== MATERIAL SHOWN

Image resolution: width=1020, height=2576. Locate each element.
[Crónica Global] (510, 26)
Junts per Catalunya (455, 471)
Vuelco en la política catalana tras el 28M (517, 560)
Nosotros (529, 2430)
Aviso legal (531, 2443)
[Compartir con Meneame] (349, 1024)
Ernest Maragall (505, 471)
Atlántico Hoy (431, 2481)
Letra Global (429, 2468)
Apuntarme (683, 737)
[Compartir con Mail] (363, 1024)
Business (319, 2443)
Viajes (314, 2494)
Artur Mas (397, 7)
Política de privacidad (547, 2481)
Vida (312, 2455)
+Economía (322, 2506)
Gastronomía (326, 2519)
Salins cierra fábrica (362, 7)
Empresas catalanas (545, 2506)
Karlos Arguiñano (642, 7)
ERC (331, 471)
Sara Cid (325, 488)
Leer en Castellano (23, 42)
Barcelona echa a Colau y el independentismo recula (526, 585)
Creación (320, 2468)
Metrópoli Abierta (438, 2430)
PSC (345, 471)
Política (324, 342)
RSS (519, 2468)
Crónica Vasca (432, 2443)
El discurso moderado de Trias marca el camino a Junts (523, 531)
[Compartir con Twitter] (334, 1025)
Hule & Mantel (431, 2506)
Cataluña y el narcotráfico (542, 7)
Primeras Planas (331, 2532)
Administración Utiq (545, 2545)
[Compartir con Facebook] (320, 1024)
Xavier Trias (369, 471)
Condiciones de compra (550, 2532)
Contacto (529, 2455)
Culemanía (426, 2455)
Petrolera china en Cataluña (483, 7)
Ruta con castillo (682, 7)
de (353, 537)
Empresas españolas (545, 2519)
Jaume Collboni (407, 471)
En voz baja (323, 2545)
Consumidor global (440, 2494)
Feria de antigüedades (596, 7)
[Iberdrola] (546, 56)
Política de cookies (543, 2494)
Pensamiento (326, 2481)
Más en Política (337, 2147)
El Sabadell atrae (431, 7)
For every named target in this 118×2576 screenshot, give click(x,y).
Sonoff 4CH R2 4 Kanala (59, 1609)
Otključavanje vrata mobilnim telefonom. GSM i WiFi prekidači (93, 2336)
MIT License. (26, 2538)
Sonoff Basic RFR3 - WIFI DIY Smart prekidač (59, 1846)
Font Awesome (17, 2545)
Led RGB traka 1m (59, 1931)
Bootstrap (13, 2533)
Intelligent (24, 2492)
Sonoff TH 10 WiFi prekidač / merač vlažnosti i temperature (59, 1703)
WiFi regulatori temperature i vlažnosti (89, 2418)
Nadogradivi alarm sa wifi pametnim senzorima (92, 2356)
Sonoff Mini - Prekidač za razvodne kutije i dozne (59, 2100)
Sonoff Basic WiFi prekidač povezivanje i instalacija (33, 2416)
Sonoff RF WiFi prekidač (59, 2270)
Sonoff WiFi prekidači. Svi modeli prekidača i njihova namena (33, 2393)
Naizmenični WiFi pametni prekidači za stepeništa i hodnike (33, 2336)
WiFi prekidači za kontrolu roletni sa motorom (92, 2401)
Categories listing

====
== MATERIAL SHOWN

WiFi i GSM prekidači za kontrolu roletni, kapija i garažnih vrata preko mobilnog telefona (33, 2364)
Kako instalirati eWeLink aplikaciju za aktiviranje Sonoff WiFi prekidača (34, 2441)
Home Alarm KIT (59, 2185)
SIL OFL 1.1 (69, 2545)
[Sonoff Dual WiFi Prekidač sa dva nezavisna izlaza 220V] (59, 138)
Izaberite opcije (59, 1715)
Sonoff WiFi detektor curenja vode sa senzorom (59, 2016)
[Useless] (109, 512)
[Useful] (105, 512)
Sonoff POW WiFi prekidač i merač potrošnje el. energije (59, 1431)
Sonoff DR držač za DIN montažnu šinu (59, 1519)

====
== MATERIAL SHOWN

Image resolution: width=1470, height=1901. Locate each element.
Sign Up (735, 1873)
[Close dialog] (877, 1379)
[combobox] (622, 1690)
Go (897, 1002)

====

■ **TASK GOAL**
Search the entries above for the string "vlažnosti", and report each line where it occurs.

■ **RESPONSE**
Sonoff TH 10 WiFi prekidač / merač vlažnosti i temperature (59, 1703)
WiFi regulatori temperature i vlažnosti (89, 2418)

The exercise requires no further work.